→ EXERCISE: Calculate how many lines in the following records hold the word "computer", and report that number without comment.

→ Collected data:
....
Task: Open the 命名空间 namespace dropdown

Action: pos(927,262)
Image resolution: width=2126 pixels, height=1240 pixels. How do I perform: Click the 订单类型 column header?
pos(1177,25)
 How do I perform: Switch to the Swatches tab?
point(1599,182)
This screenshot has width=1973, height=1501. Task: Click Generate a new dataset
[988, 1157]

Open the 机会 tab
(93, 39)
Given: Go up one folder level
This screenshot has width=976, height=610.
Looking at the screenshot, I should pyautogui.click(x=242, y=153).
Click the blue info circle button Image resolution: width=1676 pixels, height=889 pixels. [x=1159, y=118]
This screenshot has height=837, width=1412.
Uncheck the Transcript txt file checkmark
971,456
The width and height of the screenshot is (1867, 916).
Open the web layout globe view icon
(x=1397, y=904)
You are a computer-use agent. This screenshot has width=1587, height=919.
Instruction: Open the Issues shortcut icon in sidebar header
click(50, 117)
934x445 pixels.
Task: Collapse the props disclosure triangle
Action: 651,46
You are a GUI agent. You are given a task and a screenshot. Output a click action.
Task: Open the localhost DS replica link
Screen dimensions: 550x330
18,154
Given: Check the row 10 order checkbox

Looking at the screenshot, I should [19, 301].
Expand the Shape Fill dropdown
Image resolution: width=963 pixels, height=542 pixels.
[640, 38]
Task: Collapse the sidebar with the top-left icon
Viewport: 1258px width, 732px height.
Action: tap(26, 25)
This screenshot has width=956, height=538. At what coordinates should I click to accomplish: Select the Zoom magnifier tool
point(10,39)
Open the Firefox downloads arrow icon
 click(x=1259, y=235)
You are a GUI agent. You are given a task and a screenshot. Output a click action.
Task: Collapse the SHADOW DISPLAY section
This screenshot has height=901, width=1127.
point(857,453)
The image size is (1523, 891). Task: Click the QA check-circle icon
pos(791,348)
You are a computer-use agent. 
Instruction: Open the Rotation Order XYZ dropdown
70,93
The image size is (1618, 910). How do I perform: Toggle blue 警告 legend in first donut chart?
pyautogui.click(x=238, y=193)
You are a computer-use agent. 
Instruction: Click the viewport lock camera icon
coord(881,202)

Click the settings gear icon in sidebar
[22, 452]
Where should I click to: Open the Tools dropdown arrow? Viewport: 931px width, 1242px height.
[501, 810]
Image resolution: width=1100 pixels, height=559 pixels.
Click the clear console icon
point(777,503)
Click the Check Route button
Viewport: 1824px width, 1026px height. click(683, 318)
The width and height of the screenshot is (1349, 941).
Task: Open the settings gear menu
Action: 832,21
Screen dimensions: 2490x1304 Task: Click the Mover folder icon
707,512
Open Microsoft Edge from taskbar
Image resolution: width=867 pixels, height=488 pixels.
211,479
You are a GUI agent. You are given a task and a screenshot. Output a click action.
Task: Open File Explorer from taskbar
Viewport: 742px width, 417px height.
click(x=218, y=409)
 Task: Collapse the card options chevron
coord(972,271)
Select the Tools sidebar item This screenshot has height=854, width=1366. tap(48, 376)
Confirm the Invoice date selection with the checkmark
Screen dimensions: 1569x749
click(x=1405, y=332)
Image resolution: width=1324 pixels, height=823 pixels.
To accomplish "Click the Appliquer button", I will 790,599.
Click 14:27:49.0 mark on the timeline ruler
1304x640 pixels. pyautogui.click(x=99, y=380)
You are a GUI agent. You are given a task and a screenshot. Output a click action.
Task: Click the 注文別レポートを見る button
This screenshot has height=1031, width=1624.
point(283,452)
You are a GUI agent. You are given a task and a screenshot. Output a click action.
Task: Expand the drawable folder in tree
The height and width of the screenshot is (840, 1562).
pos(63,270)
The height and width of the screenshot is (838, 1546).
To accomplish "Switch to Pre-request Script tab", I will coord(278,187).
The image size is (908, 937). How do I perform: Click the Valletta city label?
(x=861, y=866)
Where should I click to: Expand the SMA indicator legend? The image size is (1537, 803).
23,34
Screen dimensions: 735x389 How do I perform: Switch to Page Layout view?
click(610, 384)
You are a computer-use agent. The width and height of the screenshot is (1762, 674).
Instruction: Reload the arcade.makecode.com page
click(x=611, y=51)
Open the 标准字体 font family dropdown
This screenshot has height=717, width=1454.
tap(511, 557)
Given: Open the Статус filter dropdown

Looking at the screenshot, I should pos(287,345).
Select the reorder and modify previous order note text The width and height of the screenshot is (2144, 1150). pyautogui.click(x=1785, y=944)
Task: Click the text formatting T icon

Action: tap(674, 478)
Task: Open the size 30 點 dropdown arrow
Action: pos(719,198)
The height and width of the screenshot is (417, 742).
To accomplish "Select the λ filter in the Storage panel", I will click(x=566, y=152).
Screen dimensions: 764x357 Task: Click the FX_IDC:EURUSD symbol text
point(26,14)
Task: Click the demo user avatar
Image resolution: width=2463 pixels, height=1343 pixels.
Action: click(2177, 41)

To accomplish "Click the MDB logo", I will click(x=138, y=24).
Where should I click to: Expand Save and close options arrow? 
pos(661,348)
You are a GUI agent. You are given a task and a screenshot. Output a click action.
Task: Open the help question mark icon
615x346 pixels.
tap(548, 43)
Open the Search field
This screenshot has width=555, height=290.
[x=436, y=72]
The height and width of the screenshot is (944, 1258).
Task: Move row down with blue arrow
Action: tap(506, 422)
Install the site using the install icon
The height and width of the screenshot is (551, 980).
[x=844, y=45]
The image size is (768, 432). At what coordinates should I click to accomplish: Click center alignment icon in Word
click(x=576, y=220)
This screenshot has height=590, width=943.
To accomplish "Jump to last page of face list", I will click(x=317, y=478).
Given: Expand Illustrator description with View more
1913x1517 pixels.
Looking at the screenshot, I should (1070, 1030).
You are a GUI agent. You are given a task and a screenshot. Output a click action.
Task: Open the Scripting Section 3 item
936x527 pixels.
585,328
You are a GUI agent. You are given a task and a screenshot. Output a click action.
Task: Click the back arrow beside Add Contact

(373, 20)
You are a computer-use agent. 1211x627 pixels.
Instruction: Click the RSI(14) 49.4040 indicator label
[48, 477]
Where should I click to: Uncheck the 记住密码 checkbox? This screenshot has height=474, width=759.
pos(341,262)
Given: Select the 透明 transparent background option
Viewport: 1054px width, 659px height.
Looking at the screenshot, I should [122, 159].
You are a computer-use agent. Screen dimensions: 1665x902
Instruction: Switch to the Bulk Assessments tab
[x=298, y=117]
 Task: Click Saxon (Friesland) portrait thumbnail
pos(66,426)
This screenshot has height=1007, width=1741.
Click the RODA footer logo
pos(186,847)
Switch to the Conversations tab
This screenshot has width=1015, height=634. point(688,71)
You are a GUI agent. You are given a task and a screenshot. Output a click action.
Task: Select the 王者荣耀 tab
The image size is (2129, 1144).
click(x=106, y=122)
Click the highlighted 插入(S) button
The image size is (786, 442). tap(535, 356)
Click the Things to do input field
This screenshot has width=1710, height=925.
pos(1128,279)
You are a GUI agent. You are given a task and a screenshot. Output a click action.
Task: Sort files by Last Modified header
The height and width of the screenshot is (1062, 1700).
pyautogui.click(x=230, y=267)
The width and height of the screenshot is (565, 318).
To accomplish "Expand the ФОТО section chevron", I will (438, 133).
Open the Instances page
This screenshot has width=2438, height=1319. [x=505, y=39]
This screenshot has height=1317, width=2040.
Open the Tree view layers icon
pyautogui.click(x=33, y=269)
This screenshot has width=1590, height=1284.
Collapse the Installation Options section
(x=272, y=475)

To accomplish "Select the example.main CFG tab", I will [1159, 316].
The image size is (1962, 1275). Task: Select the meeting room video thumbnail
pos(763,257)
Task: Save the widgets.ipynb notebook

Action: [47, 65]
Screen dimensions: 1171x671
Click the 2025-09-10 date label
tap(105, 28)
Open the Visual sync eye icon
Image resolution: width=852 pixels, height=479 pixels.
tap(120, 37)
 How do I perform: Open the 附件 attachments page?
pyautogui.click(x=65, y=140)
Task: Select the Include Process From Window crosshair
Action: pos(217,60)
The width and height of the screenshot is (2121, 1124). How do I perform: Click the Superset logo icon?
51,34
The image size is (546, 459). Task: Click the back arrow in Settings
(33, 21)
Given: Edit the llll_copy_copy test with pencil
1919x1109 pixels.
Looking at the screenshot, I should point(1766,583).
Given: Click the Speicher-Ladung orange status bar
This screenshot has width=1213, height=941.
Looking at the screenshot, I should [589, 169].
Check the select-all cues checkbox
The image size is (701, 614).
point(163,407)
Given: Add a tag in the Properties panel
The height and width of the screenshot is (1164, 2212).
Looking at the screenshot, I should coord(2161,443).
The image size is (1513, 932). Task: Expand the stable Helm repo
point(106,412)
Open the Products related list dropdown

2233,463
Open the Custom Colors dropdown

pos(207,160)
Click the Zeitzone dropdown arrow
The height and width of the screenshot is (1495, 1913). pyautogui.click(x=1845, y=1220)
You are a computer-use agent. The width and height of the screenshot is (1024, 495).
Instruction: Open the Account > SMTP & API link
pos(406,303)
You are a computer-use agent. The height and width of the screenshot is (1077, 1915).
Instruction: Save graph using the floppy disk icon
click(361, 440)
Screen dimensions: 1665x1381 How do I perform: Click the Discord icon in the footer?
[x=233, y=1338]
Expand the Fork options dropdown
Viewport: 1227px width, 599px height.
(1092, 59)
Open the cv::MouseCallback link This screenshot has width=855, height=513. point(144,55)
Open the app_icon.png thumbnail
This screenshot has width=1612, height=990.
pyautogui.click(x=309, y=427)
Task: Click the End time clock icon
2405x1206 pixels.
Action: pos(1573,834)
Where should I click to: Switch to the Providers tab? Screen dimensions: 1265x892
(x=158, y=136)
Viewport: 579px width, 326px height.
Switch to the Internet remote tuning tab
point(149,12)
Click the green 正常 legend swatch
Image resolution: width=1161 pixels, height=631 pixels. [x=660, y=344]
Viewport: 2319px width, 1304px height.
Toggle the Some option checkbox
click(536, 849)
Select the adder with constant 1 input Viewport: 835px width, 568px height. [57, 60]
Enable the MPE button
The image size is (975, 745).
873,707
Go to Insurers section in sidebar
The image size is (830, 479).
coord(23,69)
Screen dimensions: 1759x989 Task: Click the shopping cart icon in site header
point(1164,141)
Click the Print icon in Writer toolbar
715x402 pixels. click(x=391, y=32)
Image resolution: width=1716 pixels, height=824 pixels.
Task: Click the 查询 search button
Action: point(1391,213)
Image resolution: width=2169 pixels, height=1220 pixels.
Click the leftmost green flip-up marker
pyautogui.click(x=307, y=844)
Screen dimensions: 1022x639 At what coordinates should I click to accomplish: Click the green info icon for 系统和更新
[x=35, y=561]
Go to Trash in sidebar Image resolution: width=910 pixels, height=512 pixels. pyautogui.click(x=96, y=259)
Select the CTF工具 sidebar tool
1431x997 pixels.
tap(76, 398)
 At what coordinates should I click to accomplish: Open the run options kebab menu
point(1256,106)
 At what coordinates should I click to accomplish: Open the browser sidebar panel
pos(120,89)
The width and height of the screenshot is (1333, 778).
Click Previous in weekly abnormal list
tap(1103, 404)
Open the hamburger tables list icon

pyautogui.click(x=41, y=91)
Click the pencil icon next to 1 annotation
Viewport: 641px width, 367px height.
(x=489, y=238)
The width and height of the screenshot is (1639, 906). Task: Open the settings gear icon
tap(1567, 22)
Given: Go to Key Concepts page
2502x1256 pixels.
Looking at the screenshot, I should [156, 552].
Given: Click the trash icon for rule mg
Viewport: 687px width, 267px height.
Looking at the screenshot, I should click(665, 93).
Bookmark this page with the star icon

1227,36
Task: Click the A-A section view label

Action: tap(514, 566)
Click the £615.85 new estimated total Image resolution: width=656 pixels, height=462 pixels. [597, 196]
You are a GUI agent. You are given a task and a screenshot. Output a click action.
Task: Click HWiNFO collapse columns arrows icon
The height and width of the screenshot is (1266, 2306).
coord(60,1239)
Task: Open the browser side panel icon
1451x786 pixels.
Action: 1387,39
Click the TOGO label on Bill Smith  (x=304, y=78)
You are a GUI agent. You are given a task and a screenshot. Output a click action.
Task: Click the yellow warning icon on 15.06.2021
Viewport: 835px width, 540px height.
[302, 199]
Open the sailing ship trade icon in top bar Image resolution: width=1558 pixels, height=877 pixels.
....
→ SOLUTION TO THE EXERCISE: 8